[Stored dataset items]
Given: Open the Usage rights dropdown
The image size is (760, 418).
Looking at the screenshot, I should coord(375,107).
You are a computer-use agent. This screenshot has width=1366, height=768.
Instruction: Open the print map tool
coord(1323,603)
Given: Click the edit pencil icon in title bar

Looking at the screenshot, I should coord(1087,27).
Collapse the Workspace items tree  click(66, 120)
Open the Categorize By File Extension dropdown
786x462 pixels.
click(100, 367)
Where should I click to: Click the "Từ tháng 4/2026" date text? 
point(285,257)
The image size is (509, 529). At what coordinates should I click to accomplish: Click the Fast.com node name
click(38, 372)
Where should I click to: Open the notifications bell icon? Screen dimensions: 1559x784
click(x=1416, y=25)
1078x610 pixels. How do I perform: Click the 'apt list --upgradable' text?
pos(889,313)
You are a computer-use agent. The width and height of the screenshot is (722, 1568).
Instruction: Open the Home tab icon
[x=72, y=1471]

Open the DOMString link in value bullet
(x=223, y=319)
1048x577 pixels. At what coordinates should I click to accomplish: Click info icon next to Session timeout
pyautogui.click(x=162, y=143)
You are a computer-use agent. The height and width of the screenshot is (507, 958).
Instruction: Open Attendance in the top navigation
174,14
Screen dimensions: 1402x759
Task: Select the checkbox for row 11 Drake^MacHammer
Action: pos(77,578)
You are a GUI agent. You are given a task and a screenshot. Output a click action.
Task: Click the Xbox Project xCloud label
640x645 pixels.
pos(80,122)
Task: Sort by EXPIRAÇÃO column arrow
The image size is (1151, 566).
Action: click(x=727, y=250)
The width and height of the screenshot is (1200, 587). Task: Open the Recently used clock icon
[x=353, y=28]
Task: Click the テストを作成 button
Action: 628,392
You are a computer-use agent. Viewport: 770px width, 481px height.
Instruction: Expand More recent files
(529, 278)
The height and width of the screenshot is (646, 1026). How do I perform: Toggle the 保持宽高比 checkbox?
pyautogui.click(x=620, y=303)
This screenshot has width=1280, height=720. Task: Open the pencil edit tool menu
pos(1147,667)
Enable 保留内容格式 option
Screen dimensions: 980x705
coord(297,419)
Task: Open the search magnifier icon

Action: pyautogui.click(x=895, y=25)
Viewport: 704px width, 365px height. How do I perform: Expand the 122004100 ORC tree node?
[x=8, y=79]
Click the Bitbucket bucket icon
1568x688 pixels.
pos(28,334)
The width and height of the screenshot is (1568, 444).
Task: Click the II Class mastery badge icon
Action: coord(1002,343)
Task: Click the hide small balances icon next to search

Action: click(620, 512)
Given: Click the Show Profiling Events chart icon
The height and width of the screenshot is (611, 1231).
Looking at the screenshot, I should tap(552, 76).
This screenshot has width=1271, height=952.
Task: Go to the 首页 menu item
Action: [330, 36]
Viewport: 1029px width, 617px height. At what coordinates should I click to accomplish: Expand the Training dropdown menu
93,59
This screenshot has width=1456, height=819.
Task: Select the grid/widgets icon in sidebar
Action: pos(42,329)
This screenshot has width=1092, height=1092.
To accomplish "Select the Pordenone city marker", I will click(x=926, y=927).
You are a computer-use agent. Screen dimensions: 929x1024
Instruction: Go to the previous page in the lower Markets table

TASK TO COMPLETE:
Reproduce every record, matching each line exactly.

RESULT FOR THIS EXERCISE:
Given: Open the Usage rights dropdown
The image size is (760, 418).
Looking at the screenshot, I should coord(375,107).
You are a computer-use agent. This screenshot has width=1366, height=768.
Instruction: Open the print map tool
coord(1323,603)
Given: Click the edit pencil icon in title bar

Looking at the screenshot, I should coord(1087,27).
Collapse the Workspace items tree  click(66, 120)
Open the Categorize By File Extension dropdown
786x462 pixels.
click(100, 367)
Where should I click to: Click the "Từ tháng 4/2026" date text? 
point(285,257)
The image size is (509, 529). At what coordinates should I click to accomplish: Click the Fast.com node name
click(38, 372)
Where should I click to: Open the notifications bell icon? Screen dimensions: 1559x784
click(x=1416, y=25)
1078x610 pixels. How do I perform: Click the 'apt list --upgradable' text?
pos(889,313)
You are a computer-use agent. The width and height of the screenshot is (722, 1568).
Instruction: Open the Home tab icon
[x=72, y=1471]

Open the DOMString link in value bullet
(x=223, y=319)
1048x577 pixels. At what coordinates should I click to accomplish: Click info icon next to Session timeout
pyautogui.click(x=162, y=143)
You are a computer-use agent. The height and width of the screenshot is (507, 958).
Instruction: Open Attendance in the top navigation
174,14
Screen dimensions: 1402x759
Task: Select the checkbox for row 11 Drake^MacHammer
Action: pos(77,578)
You are a GUI agent. You are given a task and a screenshot. Output a click action.
Task: Click the Xbox Project xCloud label
640x645 pixels.
pos(80,122)
Task: Sort by EXPIRAÇÃO column arrow
The image size is (1151, 566).
Action: click(x=727, y=250)
The width and height of the screenshot is (1200, 587). Task: Open the Recently used clock icon
[x=353, y=28]
Task: Click the テストを作成 button
Action: 628,392
You are a computer-use agent. Viewport: 770px width, 481px height.
Instruction: Expand More recent files
(529, 278)
The height and width of the screenshot is (646, 1026). How do I perform: Toggle the 保持宽高比 checkbox?
pyautogui.click(x=620, y=303)
This screenshot has width=1280, height=720. Task: Open the pencil edit tool menu
pos(1147,667)
Enable 保留内容格式 option
Screen dimensions: 980x705
coord(297,419)
Task: Open the search magnifier icon

Action: pyautogui.click(x=895, y=25)
Viewport: 704px width, 365px height. How do I perform: Expand the 122004100 ORC tree node?
[x=8, y=79]
Click the Bitbucket bucket icon
1568x688 pixels.
pos(28,334)
The width and height of the screenshot is (1568, 444).
Task: Click the II Class mastery badge icon
Action: coord(1002,343)
Task: Click the hide small balances icon next to search

Action: click(620, 512)
Given: Click the Show Profiling Events chart icon
The height and width of the screenshot is (611, 1231).
Looking at the screenshot, I should tap(552, 76).
This screenshot has width=1271, height=952.
Task: Go to the 首页 menu item
Action: [330, 36]
Viewport: 1029px width, 617px height. At what coordinates should I click to accomplish: Expand the Training dropdown menu
93,59
This screenshot has width=1456, height=819.
Task: Select the grid/widgets icon in sidebar
Action: pos(42,329)
This screenshot has width=1092, height=1092.
To accomplish "Select the Pordenone city marker", I will click(x=926, y=927).
You are a computer-use agent. Screen dimensions: 929x1024
Instruction: Go to the previous page in the lower Markets table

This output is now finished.